Studies shed light on treatment options for catastrophic childhood brain tumors

A new study led by Washington University in St. Louis Medical School provides new guidance for the treatment of the pediatric brain tumor, medulloblastoma. Some aspects of radiation therapy may be alleviated while providing effective treatment. It shows a proton therapy plan for patients with medulloblastoma. The extra “boost” radiation dose to the back of the brain is shown in red. Green is preventive radiation therapy for the entire brain and spine.Credits: University of Washington School of Medicine

Medulloblastoma is a rare but devastating childhood brain tumor. The cancer can spread through the spinal fluid and deposit in the brain or elsewhere in the spine. Radiation therapy to the entire brain and spine is followed by additional radiation to the back of the brain to prevent this spread and become the standard of care. However, the radiation used to treat these tumors puts a lot of strain on the brain, especially in young patients who are just beginning to develop, damaging cognitive function.

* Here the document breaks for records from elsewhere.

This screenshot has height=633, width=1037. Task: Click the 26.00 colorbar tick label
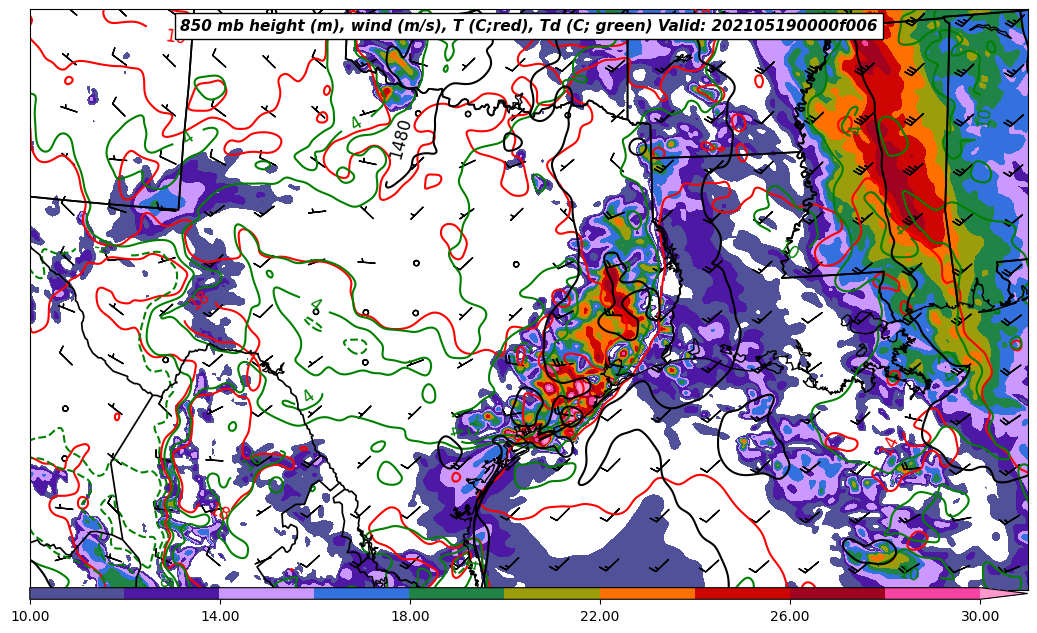point(790,616)
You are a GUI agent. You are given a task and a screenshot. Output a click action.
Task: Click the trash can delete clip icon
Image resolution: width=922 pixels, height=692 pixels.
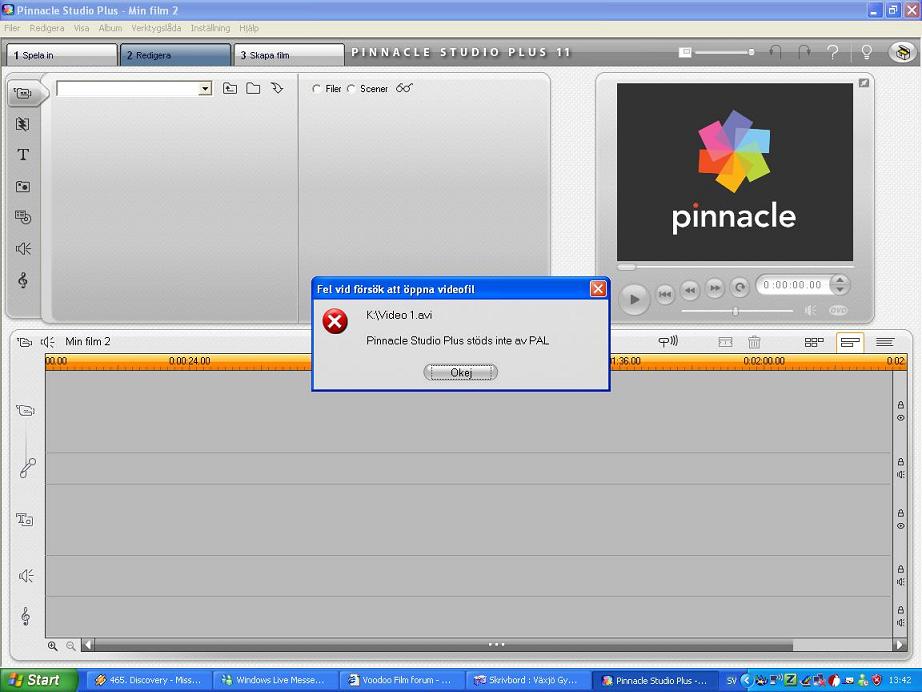755,342
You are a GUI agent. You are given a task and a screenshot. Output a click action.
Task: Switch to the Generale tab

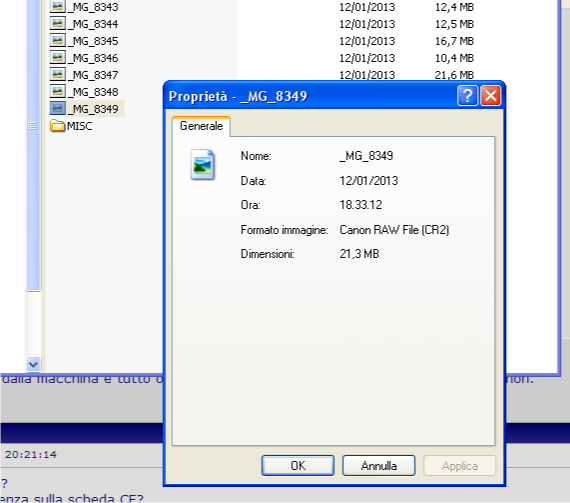pyautogui.click(x=201, y=126)
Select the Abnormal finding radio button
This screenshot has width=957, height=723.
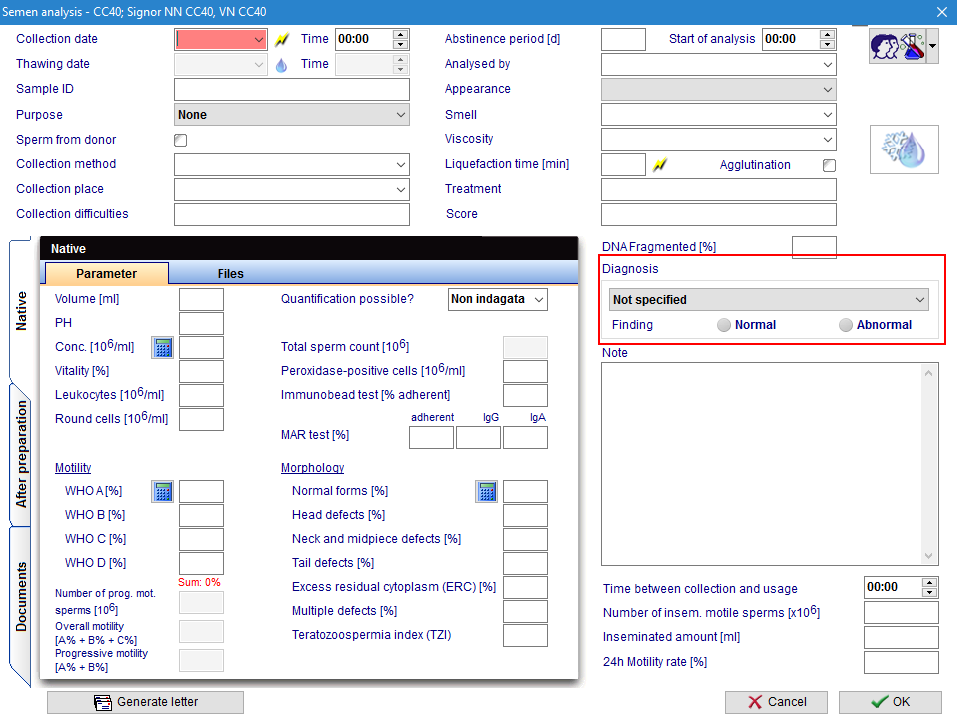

Ah National survey In a study led by Washington University in St. Louis School of Medicine and St. Jude Children’s Research Hospital, children with what is called “mean risk medulloblastoma” receive a radiation “boost” to a smaller volume of the brain at the end of the age of six. — Continued radiation therapy for a week maintains the same disease control as patients receiving a wider range of radiation therapy. However, researchers also found that the dose of prophylactic radiation therapy given to the entire brain and spine in a 6-week regimen could not be reduced without reducing survival. , Showed that the patient’s cancer responds differently to treatment depending on the biology of the tumor, preparing for future clinical trials of more targeted treatment.

The 5-year survival rate for children with an average risk of medulloblastoma ranges from 75% to 90%. In contrast, the 5-year survival rate for children called “high-risk medulloblastoma” is 50% to 75%. Other factors-the age of the child and tumor Widespread — Helps determine risk categories. In this study, researchers focused on patients with average-risk medulloblastoma.

The findings will be published online on June 10. Journal of Clinical Oncology..

“Medulloblastoma is a catastrophic disease,” said Jeff M. Mikalski, lead author and responsible author of Radiation Oncology, University of Washington, Professor Carlos A. Perez. “that is Malignant brain tumor It occurs in the cerebellum, the lower posterior part of the brain, which is important for adjusting movement, speech, and balance. Radiation therapy for this tumor can also be difficult, especially for younger children with active brain development in these areas. There is a balance between effectively treating tumors without compromising children’s ability to move, think and learn. “

Children with an average risk of medulloblastoma usually have surgery to remove as many tumors as possible. They also received chemotherapy Radiation therapy This is to prevent the tumor from spreading through the cerebrospinal fluid to the brain and other parts of the spine.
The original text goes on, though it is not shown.